BaneAll the major players are back for more; Alfred (Michael Caine), Lucius Fox (Morgan Freeman), Jim Gordon (Gary Oldman), etc, but we also get the introduction of a few new faces. Of course there is Anna Hathaway’s Selina Kyle (not Catwoman, technically), but we also get Joseph Gordon-Levitt’s John Blake, a young cop in the mould of Jim Gordon, and Marion Cotillard’s Miranda Tate, a businesswoman desperate to get a nuclear energy programme up and running with Mr Wayne. These new characters add plenty more depth to the story, having various different influences on the final outcome. Of all the new additions, it’s Selina Kyle that is the most significant.

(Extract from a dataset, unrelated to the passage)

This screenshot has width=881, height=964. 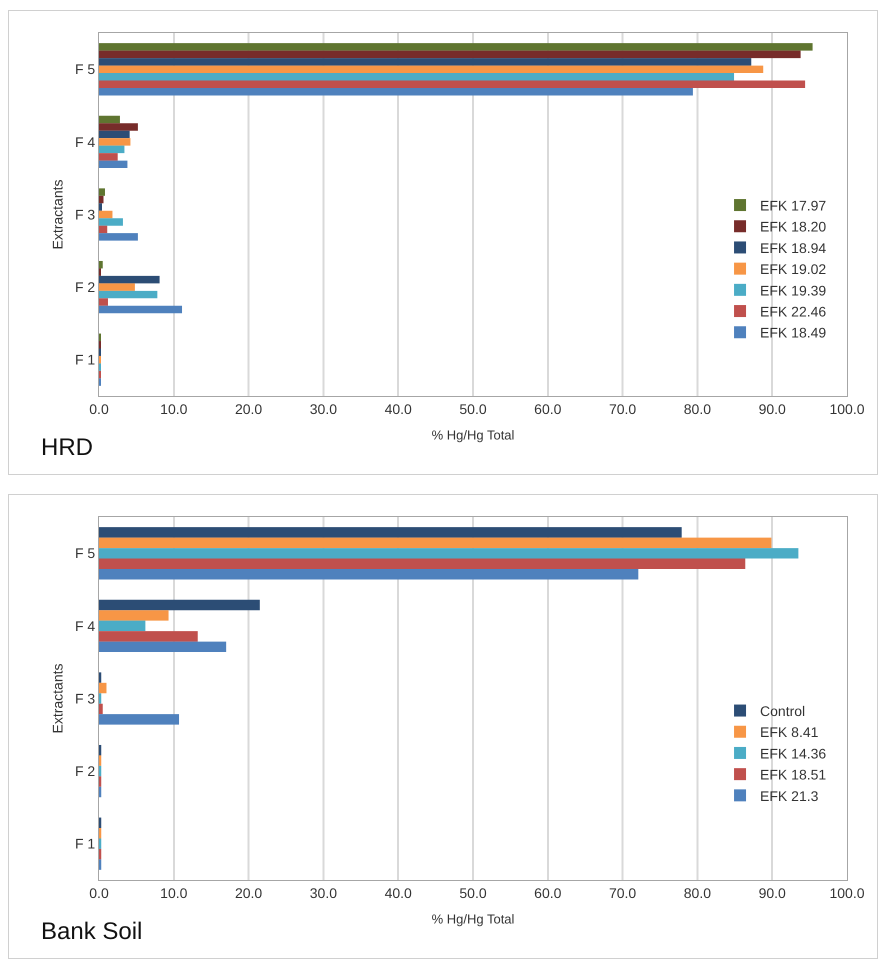 I want to click on legend-label: EFK 18.49, so click(x=793, y=332).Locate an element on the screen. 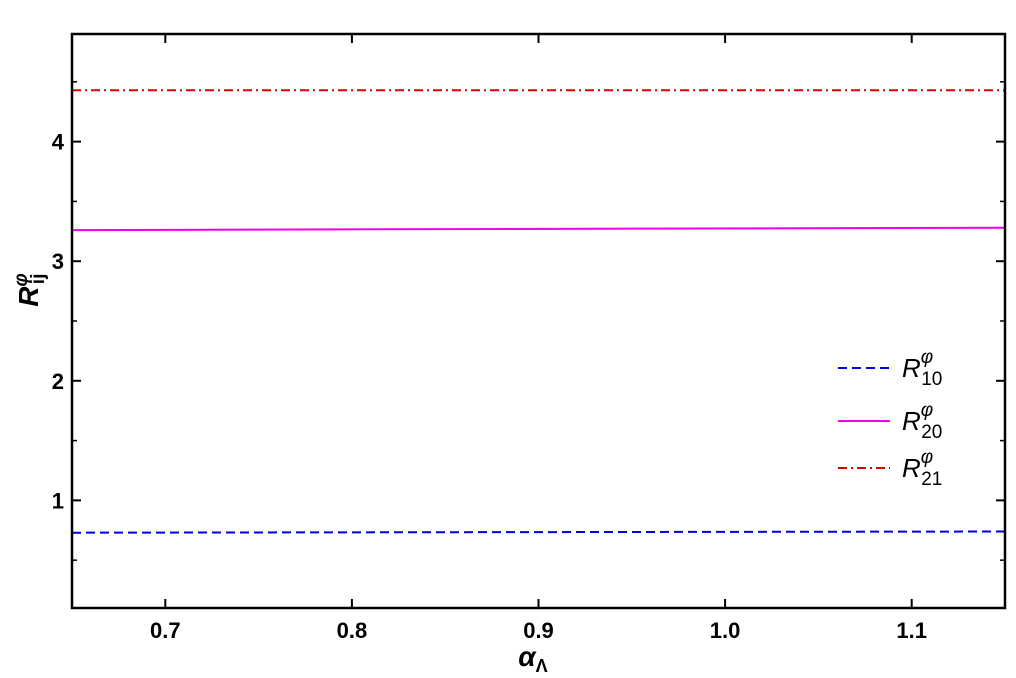 This screenshot has height=678, width=1016. legend-label-20: Rφ 20 is located at coordinates (922, 422).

Many believe Michelle Pfeiffer’s Catwoman to be pretty definitive but Hathaway is superb as the feline femme fatale, managing to successfully capture the good gal/bad gal dynamic that is so essential to the character.

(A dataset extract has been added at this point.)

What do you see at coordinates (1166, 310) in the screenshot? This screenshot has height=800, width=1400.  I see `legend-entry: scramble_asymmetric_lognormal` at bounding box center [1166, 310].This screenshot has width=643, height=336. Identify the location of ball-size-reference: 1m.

Then we come to Bane. The previous villains in the trilogy were all very much human characters in the comics, so it wasn’t too much of a stretch for Nolan to drag them into his real world imagining. However, Bane is a little different. Although still human, he is traditionally of superhuman size with stupendously large muscles. Enter Tom Hardy. Hardy’s physique has become rather renowned after turns in Bronson and Warrior, so it’s no surprise to see him chosen to join the Inception reunion. Much had been made about Bane’s voice in TDKR but the problem was negligible; the evident post-production dubbing has ironed out much of the issue, with only a couple of instances that may leave you trying to work out what was said.

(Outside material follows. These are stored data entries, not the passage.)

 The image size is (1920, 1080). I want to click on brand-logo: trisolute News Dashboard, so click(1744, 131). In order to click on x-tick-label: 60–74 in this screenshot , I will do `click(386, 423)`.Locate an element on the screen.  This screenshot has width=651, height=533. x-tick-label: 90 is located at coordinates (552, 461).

Bane is a fine addition to this Batman’s Rogues Gallery, along with Ra’s Al Ghul, Scarecrow and Joker, and most certainly makes up for the abominable portrayal of the character in Batman & Robin. However, much of his actions build up to something that doesn’t really take a near 3 hour film to tell, and there is a feeling with the main plot of a little style over substance. It looks fantastic throughout and the set pieces are certainly impressive, but they feel a little shallow at times and we rarely feel the true peril that Gotham is supposedly in; Bane’s motives remain unclear for much of the film, which does leave a certain sense story being sacrificed for plot. The film, and particularly its climax, also descends into cliché at times which detracts a little from a franchise that has laid a foundation of doing things differently.

The action is nicely punctuated with more touching moments to give a change of pace and give the film a more of a Batman Begins feel; Bruce and Alfred’s emotional showdown is a highlight of the trilogy, and even Bane isn’t completely immune to a tug on the heartstrings. Alfred is the trilogy’s emotional core and once again he provides the perfect grounding for Bruce’s daredevil lifestyle. Over the three films, his story is arguably the most poignant of all. There are some plot threads however that feel underdeveloped that do nothing but add unnecessary confusion to an already packed plot.

It was always going to be difficult for Nolan to top TDK but he has done tremendously well to create a film that offers action in swathes but also a level of sensitivity that was missing from the previous film. TDKR is more character focused, harking back to Begins, which offsets the action set pieces perfectly. It might lack the originality of Begins and the depth of TDK, but TDKR is a fitting sign-off to a trilogy that has reinvented comic book adaptations and has shown that Christopher Nolan can handle both the power and responsibility bestowed upon him.